WORK ORDER:
Pictures are to be dropped, and only the lines from the one containing "The width and" through the end of the data below are to be reproduced as written.

● ● ● ● ●

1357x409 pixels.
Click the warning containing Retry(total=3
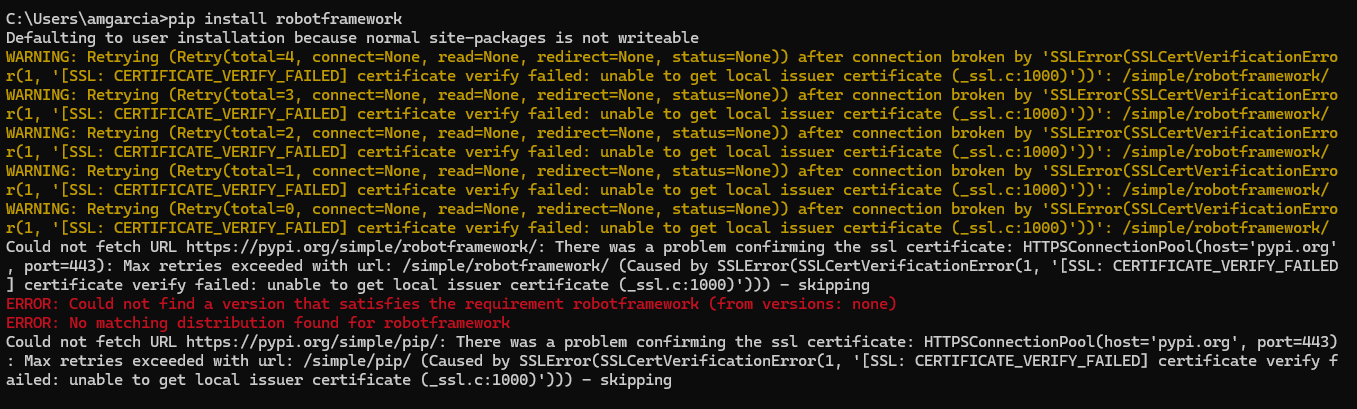pos(671,105)
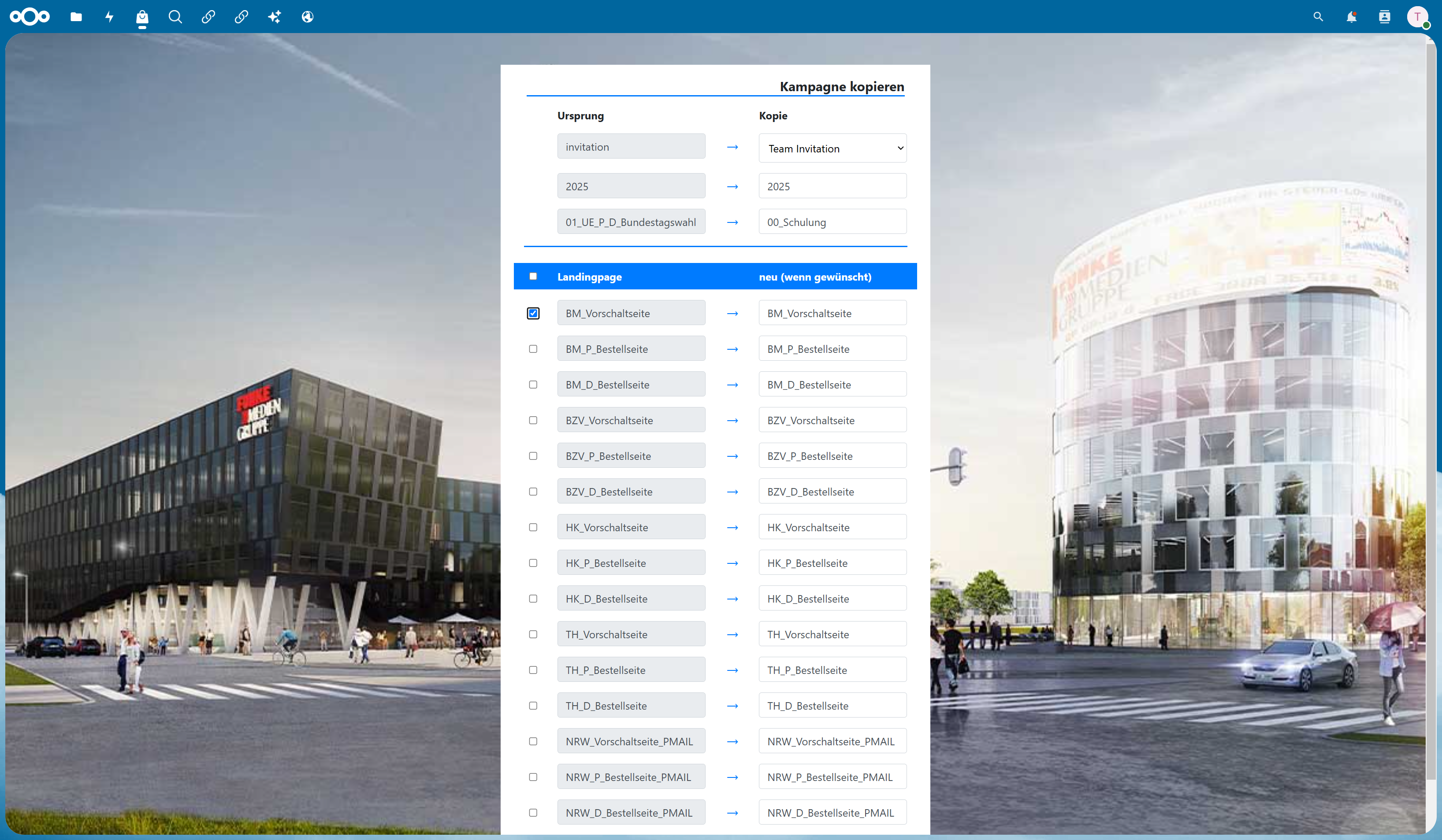Open the Files folder icon in top bar
1442x840 pixels.
point(76,17)
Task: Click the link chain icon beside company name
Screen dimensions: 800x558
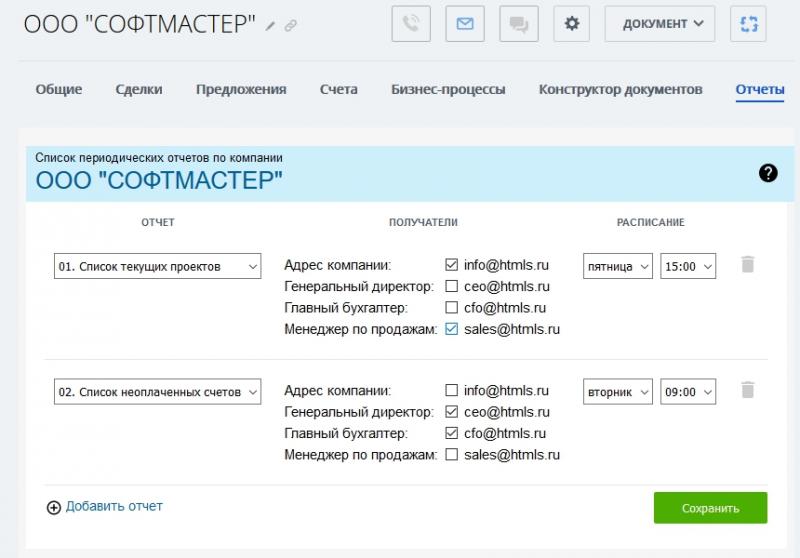Action: [290, 26]
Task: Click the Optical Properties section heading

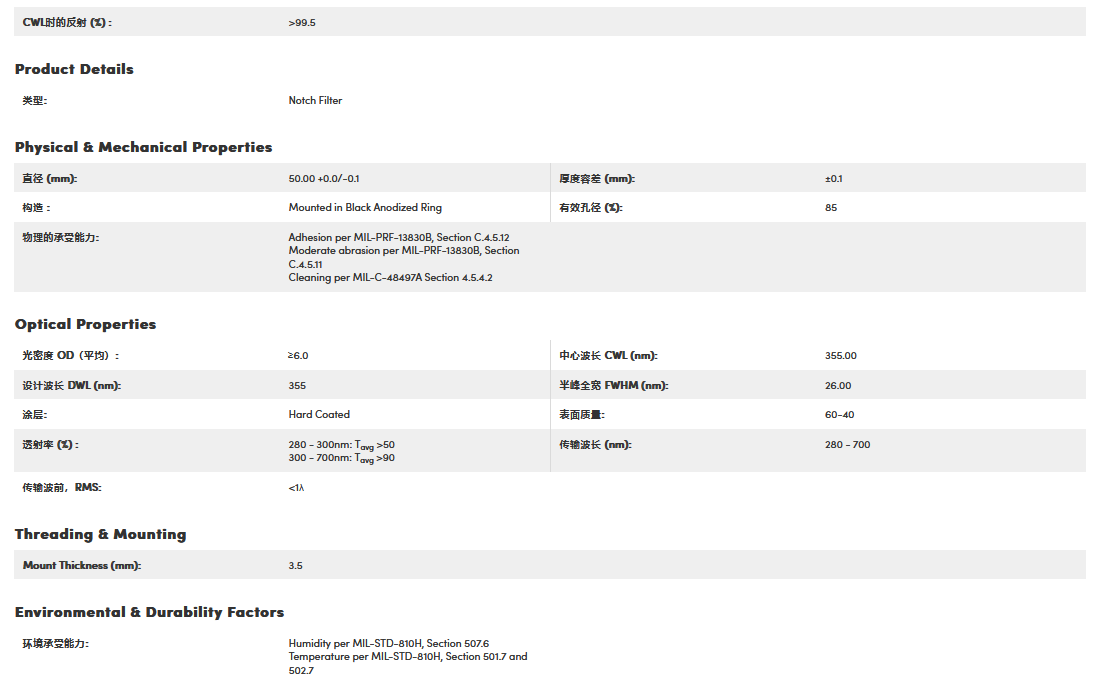Action: (85, 324)
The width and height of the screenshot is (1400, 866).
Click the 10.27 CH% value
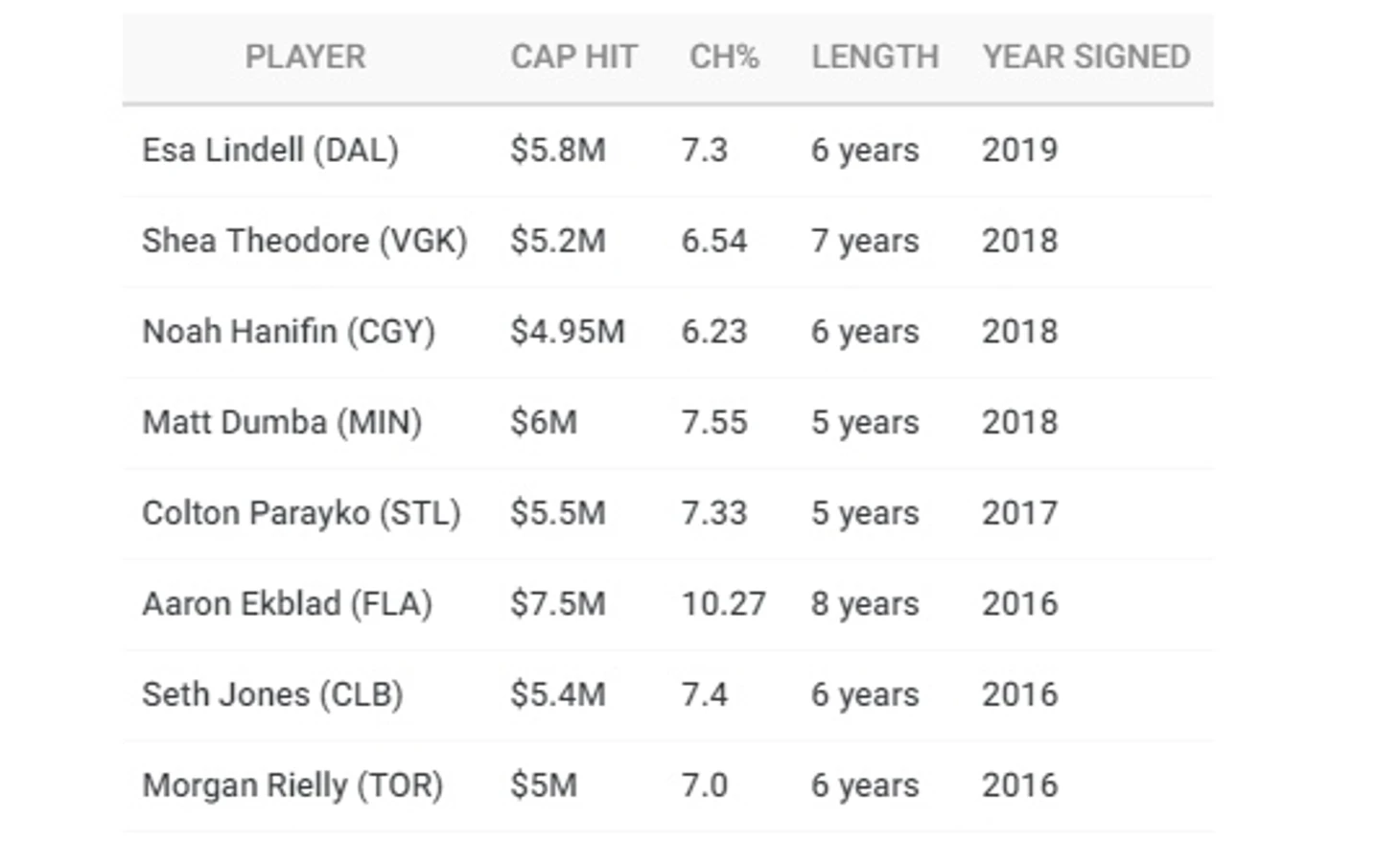click(724, 604)
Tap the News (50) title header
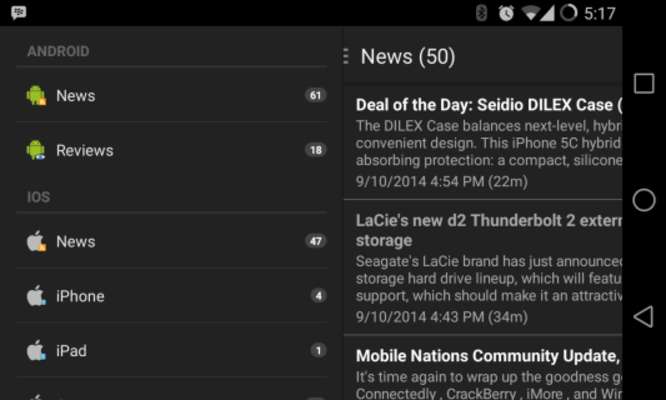Image resolution: width=666 pixels, height=400 pixels. [x=408, y=56]
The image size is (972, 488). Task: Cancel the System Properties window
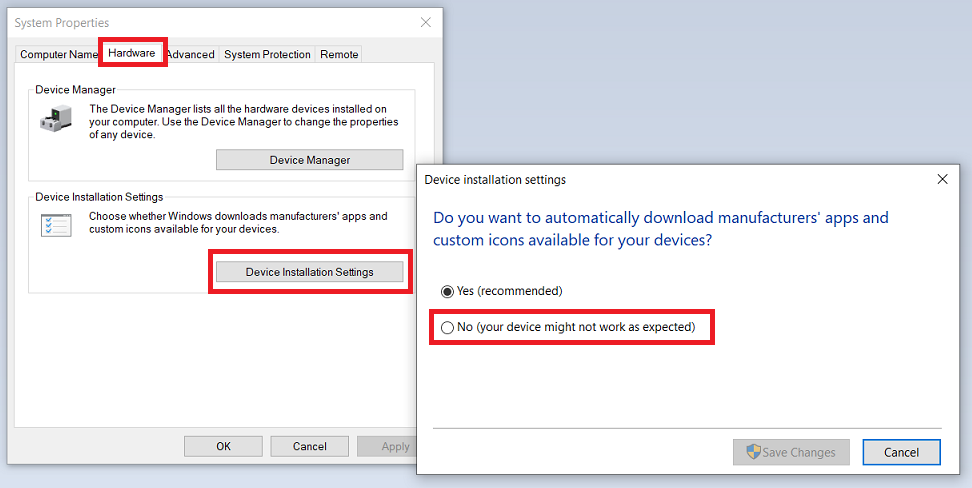309,446
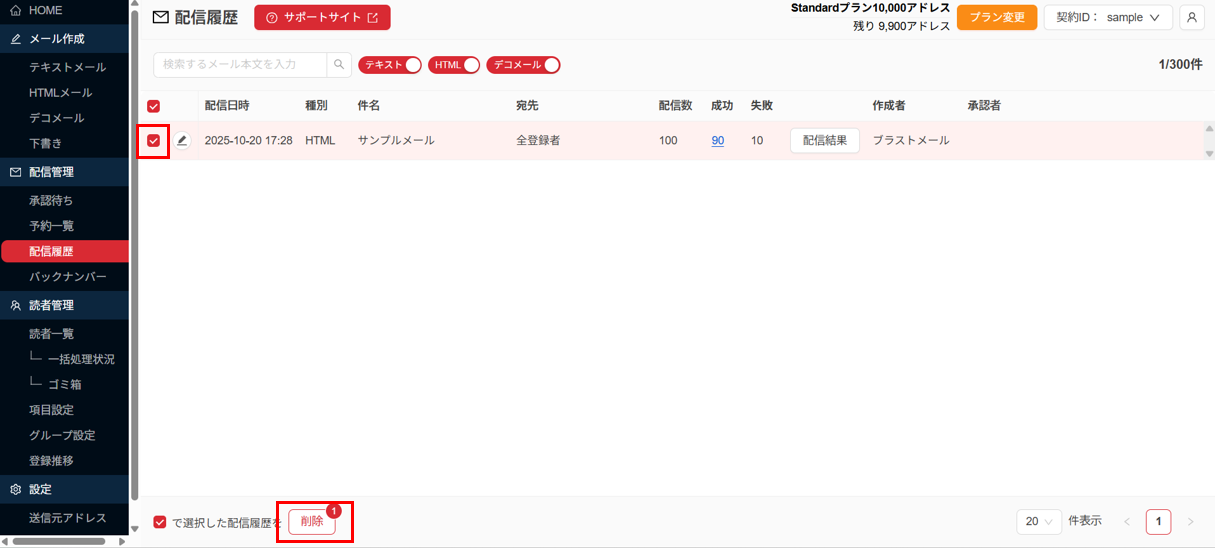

● ● ● ● ●

COMPLETED EXERCISE:
The width and height of the screenshot is (1400, 866).
Click the 10.27 CH% value
click(724, 604)
Tap the News (50) title header
Image resolution: width=666 pixels, height=400 pixels. [x=408, y=56]
The image size is (972, 488). Task: Cancel the System Properties window
309,446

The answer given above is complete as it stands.